Frivolous literary note
Meg Larson
mgl at tardis.svsu.edu
Fri May 16 08:11:25 CDT 1997
----------
| From: MASCARO at humnet.ucla.edu
| To: pynchon-l at waste.org
| Subject: Re: Frivolous literary note
| Date: Thursday, May 15, 1997 10:44 PM
|
| Just to make things more slippery:
|
OK--I wasn't gonna get into this--I just spent four months in the Rhet
Theory class from HELL!--but I offer this brief definition and y'all can
see if it fits w/what everyone has sed, or if it just adds more confusion.

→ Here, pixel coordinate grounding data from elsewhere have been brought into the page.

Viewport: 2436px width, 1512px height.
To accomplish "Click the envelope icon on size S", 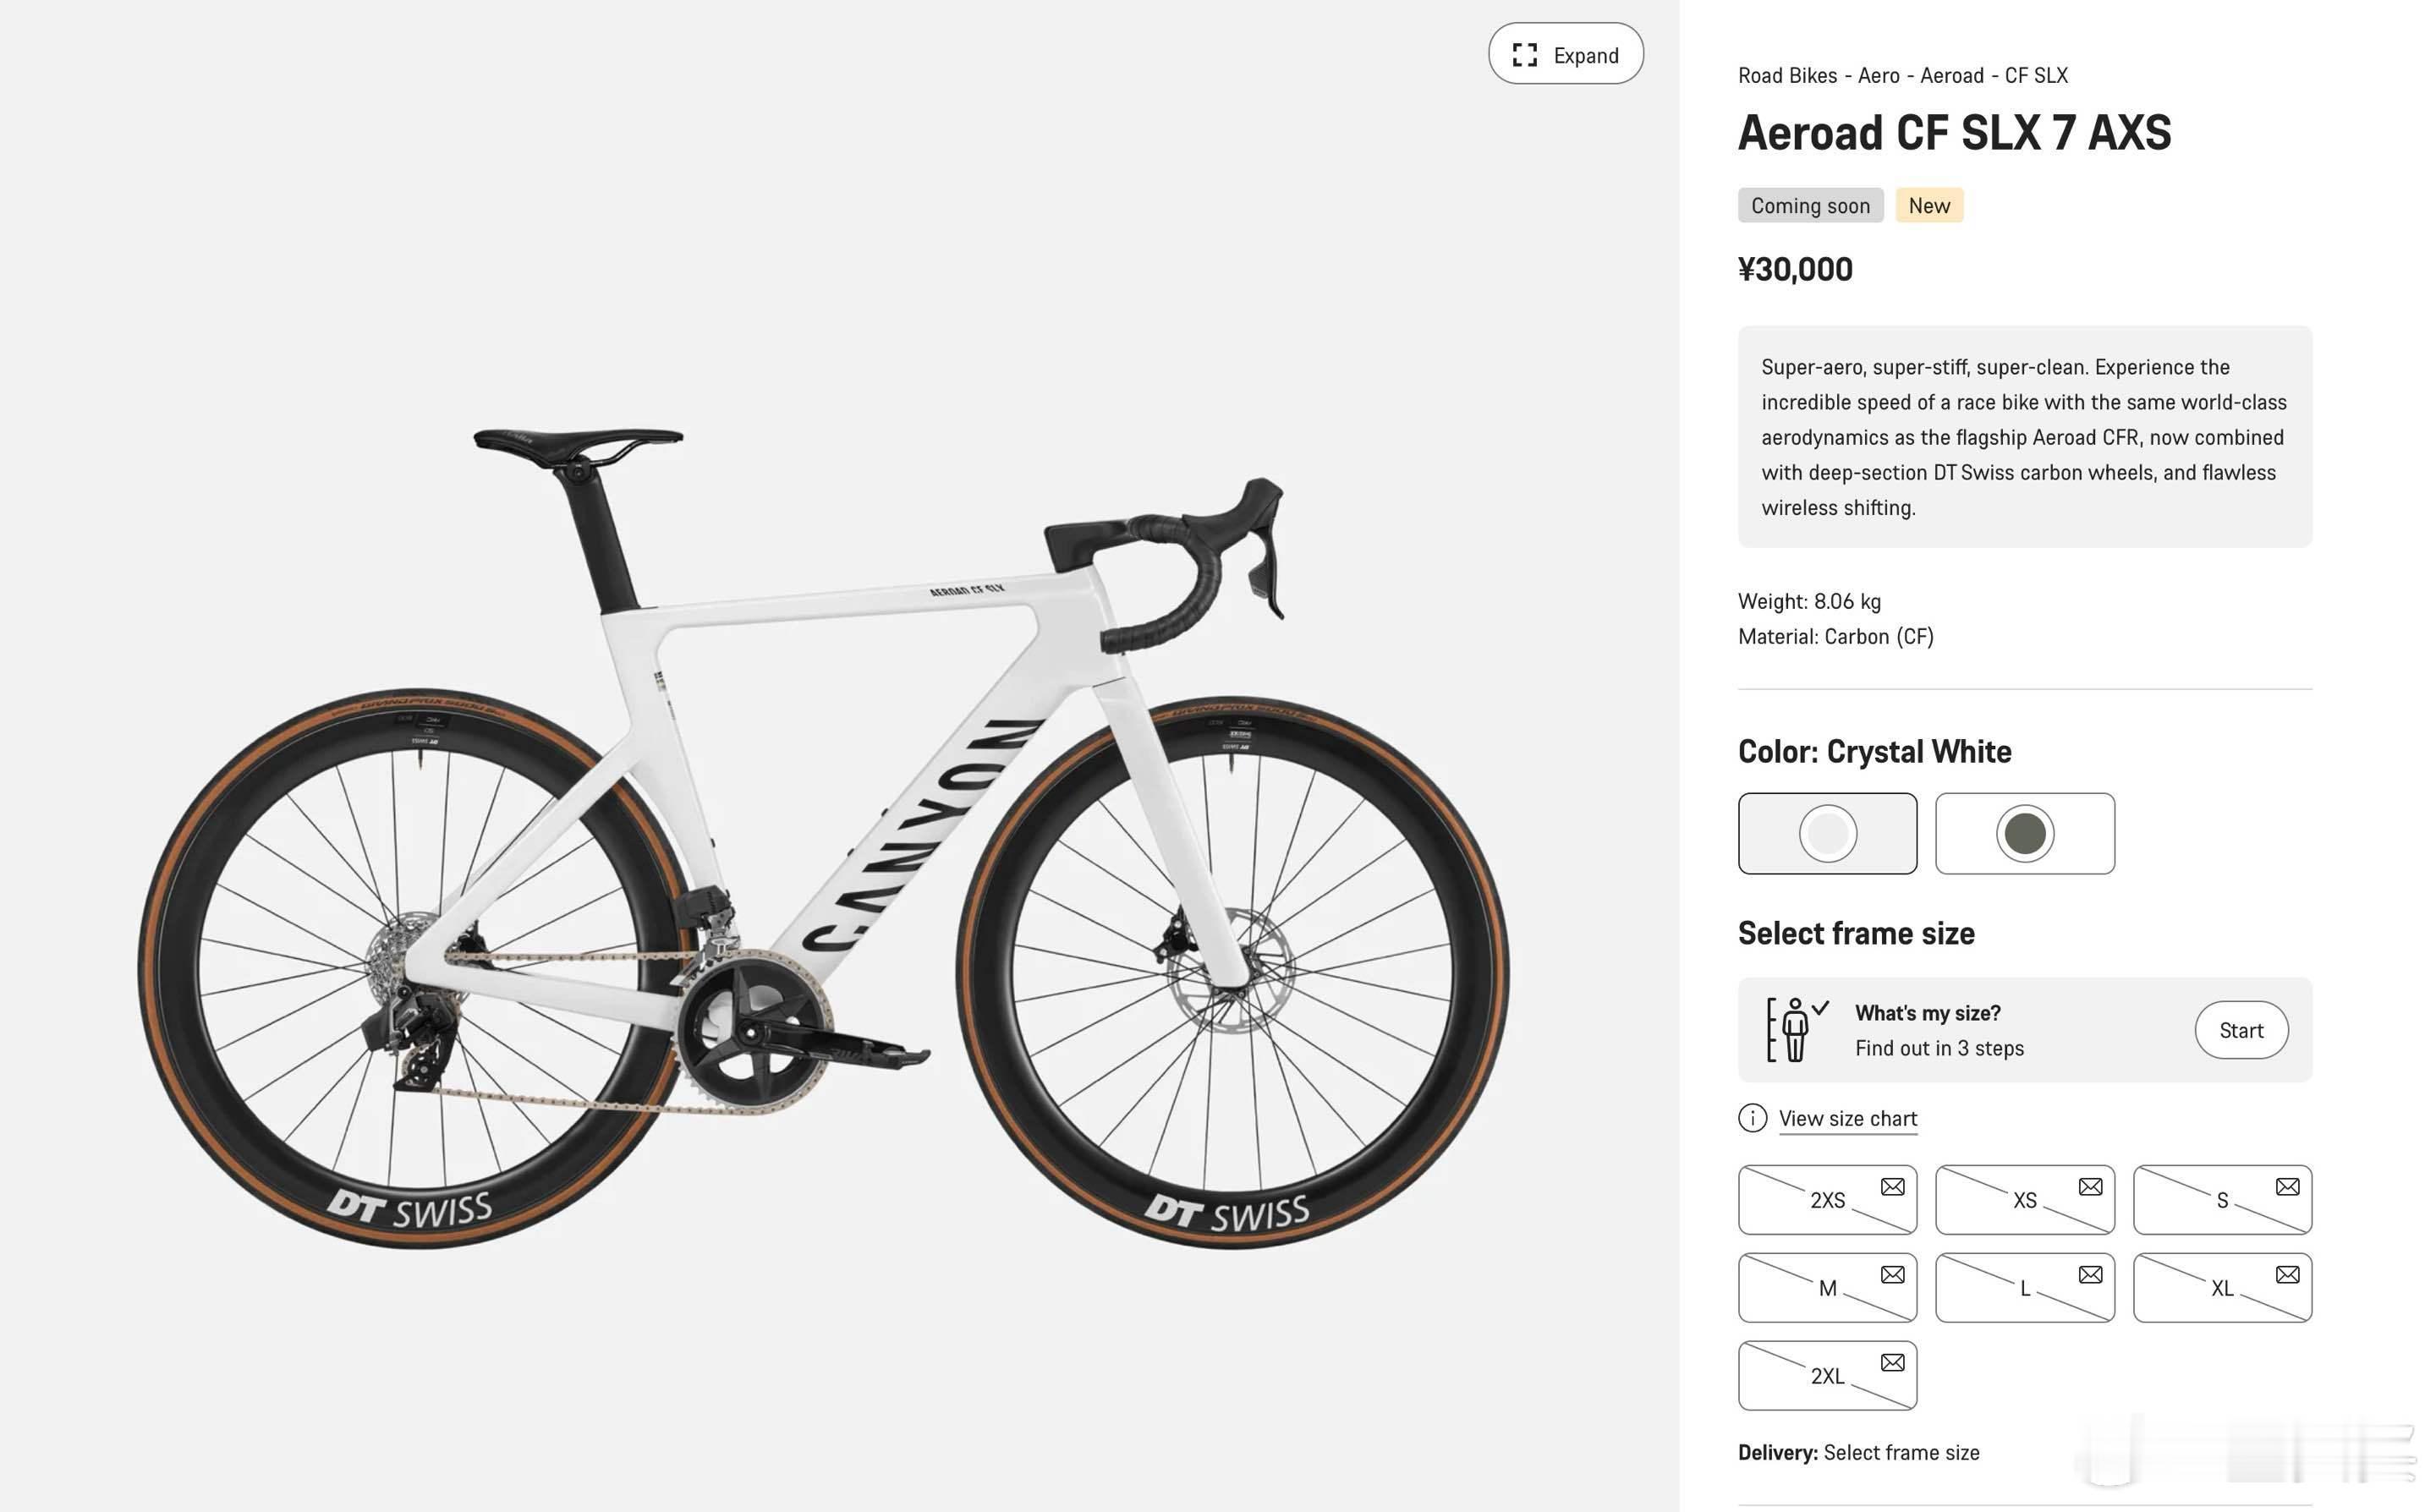I will coord(2287,1187).
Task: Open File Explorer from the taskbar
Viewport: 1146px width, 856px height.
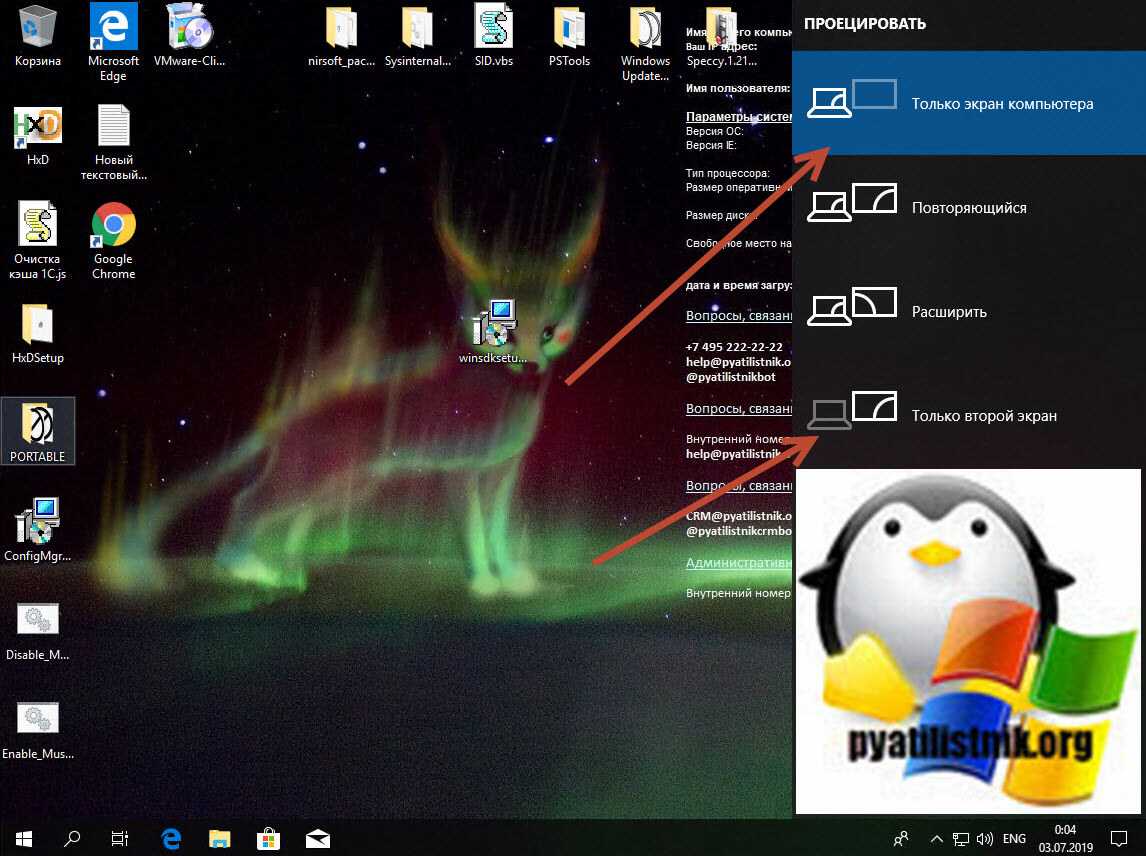Action: 220,837
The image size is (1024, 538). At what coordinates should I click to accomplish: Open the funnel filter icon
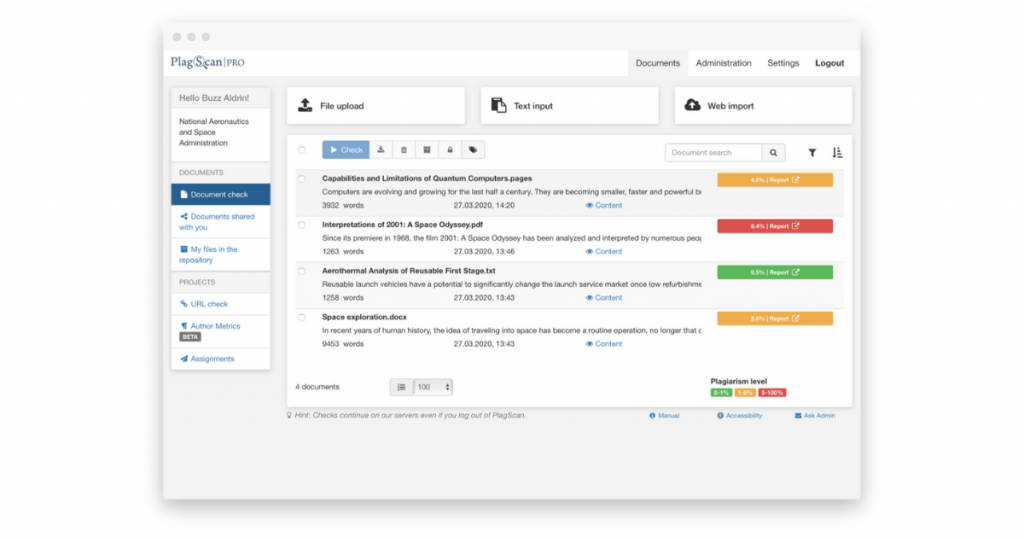click(x=812, y=153)
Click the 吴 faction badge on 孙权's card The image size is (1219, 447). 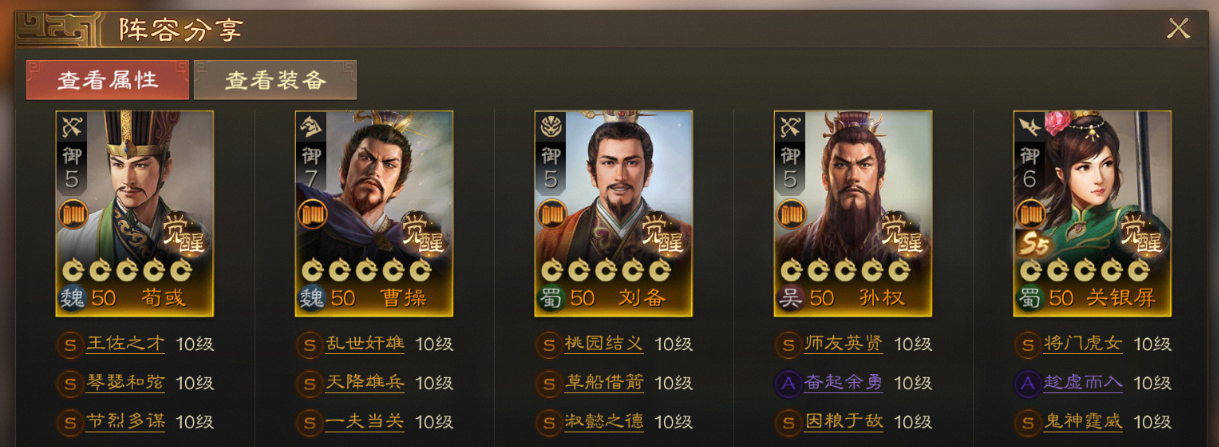click(x=790, y=297)
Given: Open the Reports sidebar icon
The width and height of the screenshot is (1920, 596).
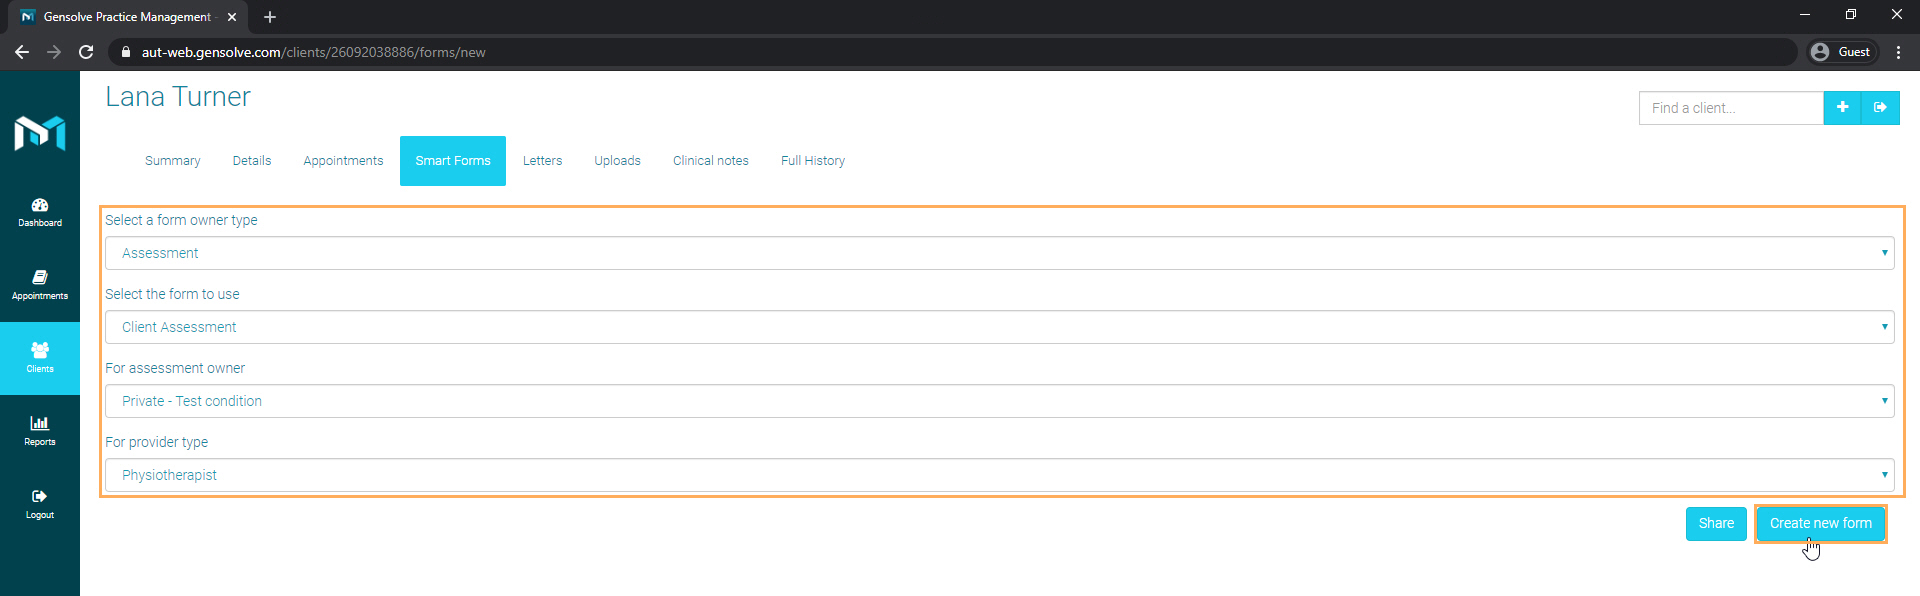Looking at the screenshot, I should click(40, 431).
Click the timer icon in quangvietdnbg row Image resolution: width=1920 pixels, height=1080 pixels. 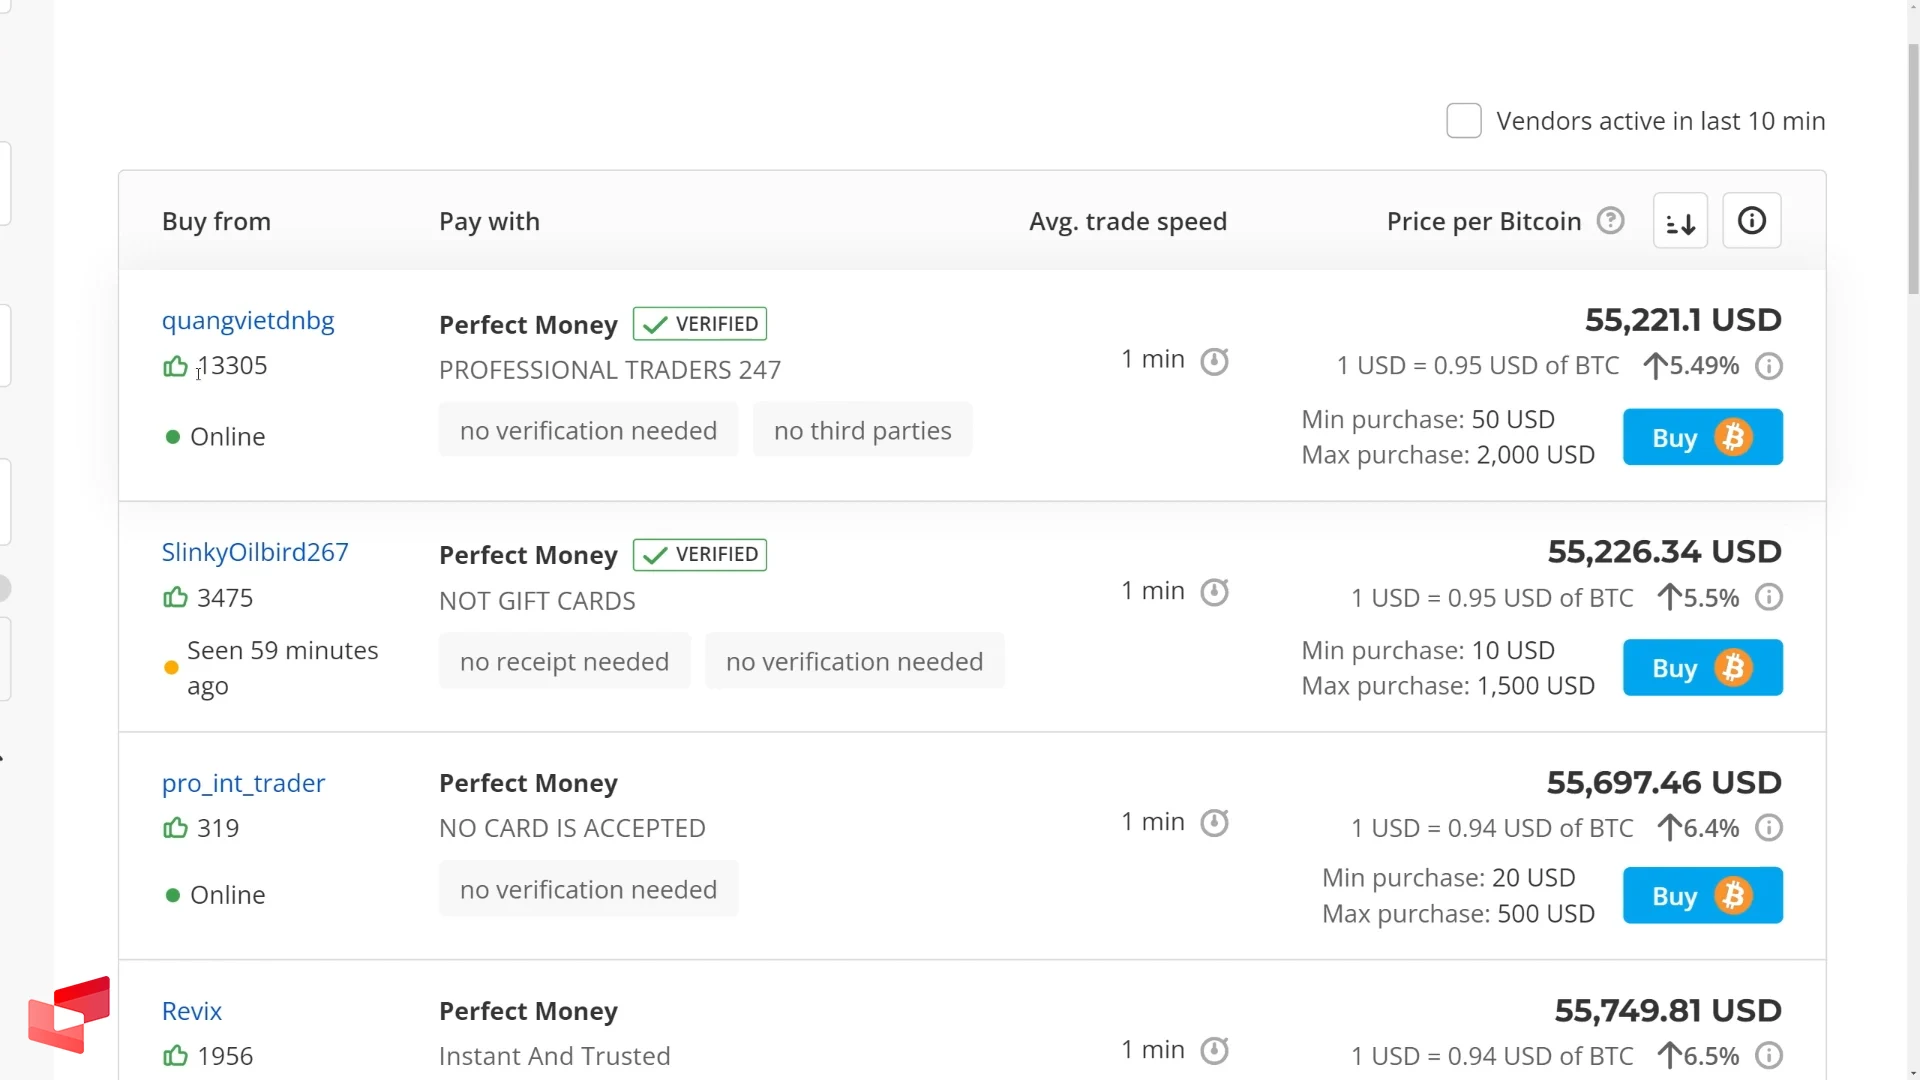pos(1214,361)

If it takes our minds off of the current inanities of life on this list,
then I accept your thanks. If it doesn't then this list is hopeless beyond
comprehension (ha ha ha ha ha ha).
>From _A Preface to Philosophy_, by Mark B. Woodhouse (1994):
"Slippery slope arguments . . . falsely claim that adopting a particular
view or course of action will result in certain inevitable and undesirable
consequences. Thus, a bank official opposed to a 1 percent increase in
interest on customers' deposits might argue that such an increase would
lead to an even greater increase next year, and an even greater one the
year after that, and so forth . . . [n]otice that the fallacy of slippery
slope occurs when someone falsely claims that a proposal will lead to
undesirable consequences. If someone can show that in fact a proposal will
have a bad result, then there is no fallacy."